[PATCH v3 2/3] drm/xe: Expose PCIe Gen4 downspeed attributes

Lucas De Marchi lucas.demarchi at intel.com
Wed Apr 23 15:26:46 UTC 2025


On Wed, Apr 23, 2025 at 06:01:42PM +0300, Raag Jadav wrote:
>On Wed, Apr 23, 2025 at 08:35:42AM -0500, Lucas De Marchi wrote:
>> On Wed, Apr 23, 2025 at 02:02:21PM +0300, Raag Jadav wrote:
>> > On Wed, Apr 23, 2025 at 03:29:41PM +0530, Riana Tauro wrote:
>> > > On 4/23/2025 2:18 PM, Raag Jadav wrote:
>> > > > On Wed, Apr 23, 2025 at 10:55:30AM +0530, Riana Tauro wrote:
>> > > > > Hi Raag
>> > > > >
>> > > > > On 4/17/2025 4:42 PM, Raag Jadav wrote:
>> > > > > > Expose sysfs attributes for PCIe Gen4 downspeed capability and status.
>> > > > > >
>> > > > > > v2: Move from debugfs to sysfs (Lucas, Rodrigo, Badal)
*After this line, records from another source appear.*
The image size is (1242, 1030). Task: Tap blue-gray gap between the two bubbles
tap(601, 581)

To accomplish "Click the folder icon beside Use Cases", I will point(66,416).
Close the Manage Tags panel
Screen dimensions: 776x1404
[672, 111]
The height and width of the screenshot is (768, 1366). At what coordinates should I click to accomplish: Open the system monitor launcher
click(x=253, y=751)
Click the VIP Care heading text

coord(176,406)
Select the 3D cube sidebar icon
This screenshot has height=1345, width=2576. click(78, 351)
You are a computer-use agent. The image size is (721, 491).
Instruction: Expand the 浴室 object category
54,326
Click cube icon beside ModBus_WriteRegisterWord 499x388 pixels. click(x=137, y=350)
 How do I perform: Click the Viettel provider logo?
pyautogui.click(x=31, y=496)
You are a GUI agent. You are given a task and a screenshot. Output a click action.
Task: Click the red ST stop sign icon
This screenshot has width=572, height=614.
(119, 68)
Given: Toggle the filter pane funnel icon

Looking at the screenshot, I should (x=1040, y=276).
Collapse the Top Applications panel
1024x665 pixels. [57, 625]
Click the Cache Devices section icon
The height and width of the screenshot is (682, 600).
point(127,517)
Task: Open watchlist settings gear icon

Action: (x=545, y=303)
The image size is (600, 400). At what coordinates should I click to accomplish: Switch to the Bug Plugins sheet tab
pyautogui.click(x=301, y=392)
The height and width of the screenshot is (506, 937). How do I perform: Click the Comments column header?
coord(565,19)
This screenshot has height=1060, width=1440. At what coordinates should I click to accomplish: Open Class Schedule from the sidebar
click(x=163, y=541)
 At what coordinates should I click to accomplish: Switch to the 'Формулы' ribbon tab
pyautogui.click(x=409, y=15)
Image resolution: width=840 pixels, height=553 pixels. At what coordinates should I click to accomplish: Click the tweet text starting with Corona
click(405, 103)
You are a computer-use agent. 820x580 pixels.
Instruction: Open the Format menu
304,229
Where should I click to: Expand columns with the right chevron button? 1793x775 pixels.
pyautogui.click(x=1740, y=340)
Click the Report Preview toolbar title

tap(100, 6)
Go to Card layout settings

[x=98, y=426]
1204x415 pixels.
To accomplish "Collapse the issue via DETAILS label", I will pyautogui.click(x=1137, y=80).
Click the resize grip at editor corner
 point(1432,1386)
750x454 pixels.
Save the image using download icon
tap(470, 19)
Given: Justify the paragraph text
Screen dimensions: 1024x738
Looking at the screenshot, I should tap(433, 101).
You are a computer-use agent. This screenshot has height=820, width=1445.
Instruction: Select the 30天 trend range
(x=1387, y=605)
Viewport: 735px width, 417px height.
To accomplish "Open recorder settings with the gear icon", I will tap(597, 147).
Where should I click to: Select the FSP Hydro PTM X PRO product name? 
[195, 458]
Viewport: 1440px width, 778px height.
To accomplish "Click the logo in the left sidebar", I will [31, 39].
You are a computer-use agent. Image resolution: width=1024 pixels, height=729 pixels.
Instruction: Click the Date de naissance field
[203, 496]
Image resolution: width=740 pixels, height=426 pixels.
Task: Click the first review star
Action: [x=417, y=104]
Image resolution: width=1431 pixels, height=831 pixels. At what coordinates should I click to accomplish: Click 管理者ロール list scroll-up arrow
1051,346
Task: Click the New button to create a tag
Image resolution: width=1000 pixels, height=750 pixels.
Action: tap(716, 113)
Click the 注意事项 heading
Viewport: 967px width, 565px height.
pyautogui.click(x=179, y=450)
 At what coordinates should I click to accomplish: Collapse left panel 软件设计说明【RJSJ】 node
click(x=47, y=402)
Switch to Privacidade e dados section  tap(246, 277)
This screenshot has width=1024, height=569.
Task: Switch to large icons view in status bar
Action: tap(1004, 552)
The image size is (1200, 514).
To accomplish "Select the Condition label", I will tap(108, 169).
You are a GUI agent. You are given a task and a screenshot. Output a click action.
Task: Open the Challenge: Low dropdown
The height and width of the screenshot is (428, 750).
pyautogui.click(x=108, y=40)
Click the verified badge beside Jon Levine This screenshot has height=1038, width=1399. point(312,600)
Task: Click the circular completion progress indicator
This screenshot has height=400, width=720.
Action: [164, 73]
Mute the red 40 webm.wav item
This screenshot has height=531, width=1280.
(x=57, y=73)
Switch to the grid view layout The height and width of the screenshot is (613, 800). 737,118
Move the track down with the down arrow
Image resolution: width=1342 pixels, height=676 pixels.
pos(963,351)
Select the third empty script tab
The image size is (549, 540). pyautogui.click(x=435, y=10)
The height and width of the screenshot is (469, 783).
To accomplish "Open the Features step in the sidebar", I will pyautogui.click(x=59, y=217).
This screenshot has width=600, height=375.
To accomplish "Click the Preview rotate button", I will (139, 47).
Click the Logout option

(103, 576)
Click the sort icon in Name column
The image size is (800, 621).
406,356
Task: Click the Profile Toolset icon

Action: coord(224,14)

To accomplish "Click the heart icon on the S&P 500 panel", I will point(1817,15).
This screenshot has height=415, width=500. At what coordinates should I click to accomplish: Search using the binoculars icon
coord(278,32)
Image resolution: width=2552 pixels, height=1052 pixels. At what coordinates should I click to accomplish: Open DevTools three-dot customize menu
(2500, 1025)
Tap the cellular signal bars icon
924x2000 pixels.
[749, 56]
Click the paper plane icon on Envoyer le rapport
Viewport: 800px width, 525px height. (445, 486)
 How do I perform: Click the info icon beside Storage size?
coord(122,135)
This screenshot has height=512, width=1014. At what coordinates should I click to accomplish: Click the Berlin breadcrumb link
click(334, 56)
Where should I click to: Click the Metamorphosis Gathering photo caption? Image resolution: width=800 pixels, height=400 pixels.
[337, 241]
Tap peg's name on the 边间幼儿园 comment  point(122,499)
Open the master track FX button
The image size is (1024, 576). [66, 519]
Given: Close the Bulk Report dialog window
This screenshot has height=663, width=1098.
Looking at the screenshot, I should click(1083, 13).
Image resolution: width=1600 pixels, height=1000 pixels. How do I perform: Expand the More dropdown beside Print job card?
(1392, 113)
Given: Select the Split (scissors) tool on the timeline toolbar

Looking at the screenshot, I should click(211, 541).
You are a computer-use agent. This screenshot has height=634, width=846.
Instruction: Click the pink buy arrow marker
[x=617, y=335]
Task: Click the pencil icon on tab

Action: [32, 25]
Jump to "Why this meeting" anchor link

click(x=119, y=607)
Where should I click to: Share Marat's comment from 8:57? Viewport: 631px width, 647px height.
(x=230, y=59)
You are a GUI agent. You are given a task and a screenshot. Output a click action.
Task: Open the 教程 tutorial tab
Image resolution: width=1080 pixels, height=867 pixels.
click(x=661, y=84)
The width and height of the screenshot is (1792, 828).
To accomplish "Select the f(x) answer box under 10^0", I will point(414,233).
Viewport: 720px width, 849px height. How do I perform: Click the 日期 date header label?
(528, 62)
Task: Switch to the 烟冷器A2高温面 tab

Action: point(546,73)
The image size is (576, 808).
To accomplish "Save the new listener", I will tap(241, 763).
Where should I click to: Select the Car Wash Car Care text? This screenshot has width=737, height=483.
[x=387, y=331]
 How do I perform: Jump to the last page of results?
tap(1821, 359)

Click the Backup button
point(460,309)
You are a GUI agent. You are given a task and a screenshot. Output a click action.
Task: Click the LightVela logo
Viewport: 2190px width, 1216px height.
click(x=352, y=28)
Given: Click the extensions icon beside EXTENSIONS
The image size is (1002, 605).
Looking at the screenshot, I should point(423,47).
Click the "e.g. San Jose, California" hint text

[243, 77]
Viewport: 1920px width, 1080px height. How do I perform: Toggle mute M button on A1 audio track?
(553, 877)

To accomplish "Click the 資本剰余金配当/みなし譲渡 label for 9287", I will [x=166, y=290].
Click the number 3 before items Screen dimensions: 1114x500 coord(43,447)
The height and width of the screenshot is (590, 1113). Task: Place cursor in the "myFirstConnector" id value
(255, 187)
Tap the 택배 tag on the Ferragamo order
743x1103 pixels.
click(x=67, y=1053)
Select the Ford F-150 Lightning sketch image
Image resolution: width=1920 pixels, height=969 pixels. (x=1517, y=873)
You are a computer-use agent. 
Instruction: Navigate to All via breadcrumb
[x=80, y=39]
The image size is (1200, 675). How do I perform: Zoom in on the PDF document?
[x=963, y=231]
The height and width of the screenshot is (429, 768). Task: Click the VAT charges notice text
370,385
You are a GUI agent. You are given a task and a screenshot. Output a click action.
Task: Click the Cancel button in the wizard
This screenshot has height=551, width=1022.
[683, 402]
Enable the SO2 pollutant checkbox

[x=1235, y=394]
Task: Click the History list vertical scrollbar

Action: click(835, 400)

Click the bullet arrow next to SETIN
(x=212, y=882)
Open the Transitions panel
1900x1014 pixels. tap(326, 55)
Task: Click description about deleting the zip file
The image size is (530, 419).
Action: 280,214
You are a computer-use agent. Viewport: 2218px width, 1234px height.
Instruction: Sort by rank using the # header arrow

>> > > > > >       Rework macros and their naming (Rodrigo)
>> > > > > > v3: Use sysfs_create_files() (Riana)
>> > > > > >       Fix checkpatch warning (Riana)
>> > > > > >
>> > > > > > Signed-off-by: Raag Jadav <raag.jadav at intel.com>
>> > > > > > ---
>> > > > > >    drivers/gpu/drm/xe/xe_device.c       |   5 ++
>> > > > > >    drivers/gpu/drm/xe/xe_device_sysfs.c | 101 +++++++++++++++++++++++++++
>> > > > > >    drivers/gpu/drm/xe/xe_device_sysfs.h |   1 +
>> > > > > >    drivers/gpu/drm/xe/xe_pcode_api.h    |   5 ++
>> > > > > >    4 files changed, 112 insertions(+)
>> > > > > >
>> > > > > > diff --git a/drivers/gpu/drm/xe/xe_device.c b/drivers/gpu/drm/xe/xe_device.c
>> > > > > > index 6c9d3009aa03..79b7b0ecfbae 100644
>> > > > > > --- a/drivers/gpu/drm/xe/xe_device.c
>> > > > > > +++ b/drivers/gpu/drm/xe/xe_device.c
>> > > > > > @@ -26,6 +26,7 @@
>> > > > > >    #include "xe_bo_evict.h"
>> > > > > >    #include "xe_debugfs.h"
>> > > > > >    #include "xe_devcoredump.h"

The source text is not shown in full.